Repenser l’ensemble du système
Même si l’on s’inspire des assurances sociales existantes (AVS), l’assurance sociale pour l’alimentation est nouvelle et, comme elle concerne tout le secteur de l’alimentation, l’ensemble du système doit être repensé (production, transformation, logistique, transport, consommation).
Si nous voulons garantir le droit à une bonne alimentation produite dans de bonnes conditions, cela coûtera forcément plus d’argent que le système alimentaire actuel – le problème ne se limite pas aux marges de la grande distribution.
Il faut donc
– d’abord décider collectivement de consacrer les moyens nécessaires, puis
– définir l’organisation (quelle alimentation, quelle agriculture, quelle transformation et quelle distribution seraient idéales ?) et, seulement une fois le budget connu,
– déterminer comment le financement sera assuré.
En d’autres termes, pour aborder la question du financement de manière pertinente, il est nécessaire de commencer par clarifier et définir très précisément ce que l’on veut financer et pourquoi cela est nécessaire. Il s’agit de changer l’ensemble du système alimentaire.
Défis
Les différentes initiatives ont plus de succès lorsqu’elles travaillent en réseau, mettent en commun leurs énergies et apprennent les unes des autres (en France, les 27 initiatives SnE travaillent en réseau).
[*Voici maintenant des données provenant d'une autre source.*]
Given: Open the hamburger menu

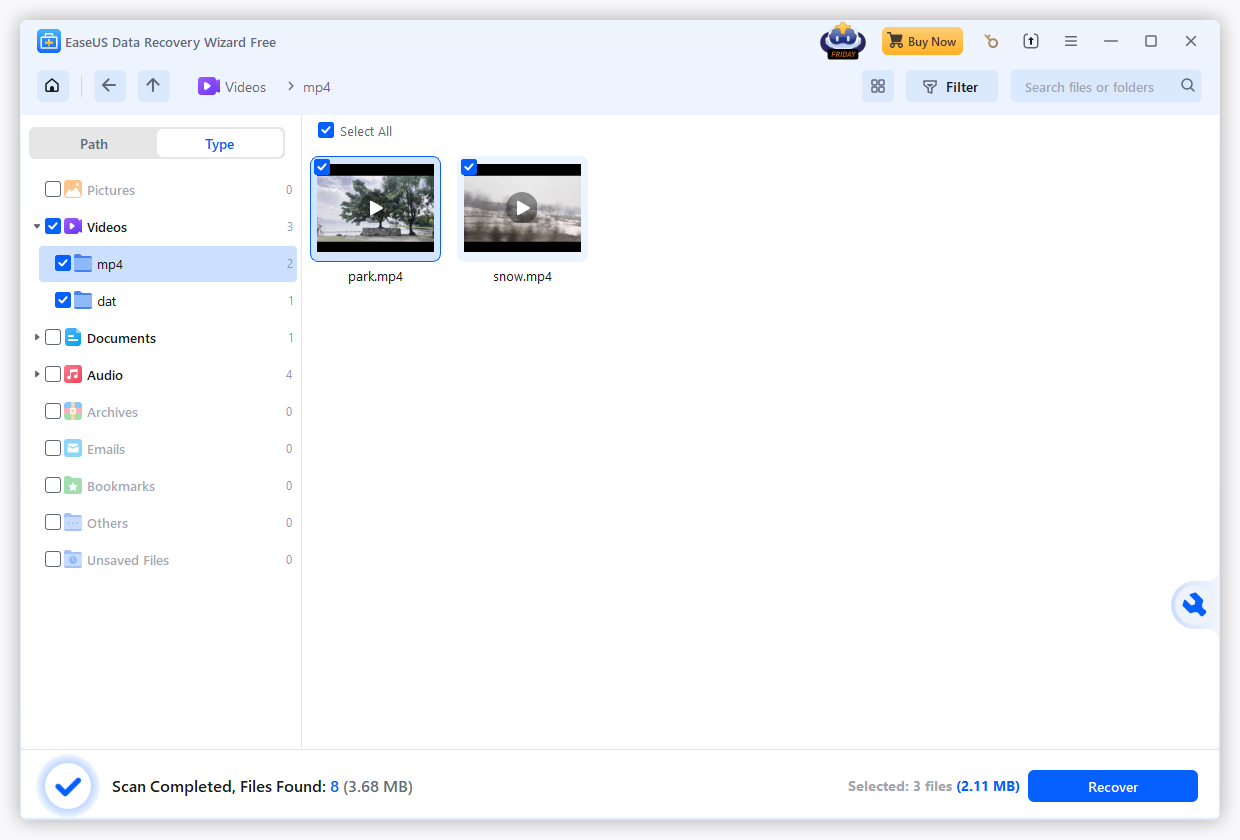Looking at the screenshot, I should click(x=1071, y=41).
Il est nécessaire de créer des alliances et des partenariats. La SnE a besoin de liens avec la politique et l’administration, avec la recherche et l’enseignement, avec les associations et les fondations. Cela permet d’approfondir différents thèmes avec les partenaires et de rendre le projet crédible et réalisable aux yeux de tous.
Nous réfléchissons à traduire notre base commune en une proposition de loi, afin de ne laisser personne nous déposséder de notre travail?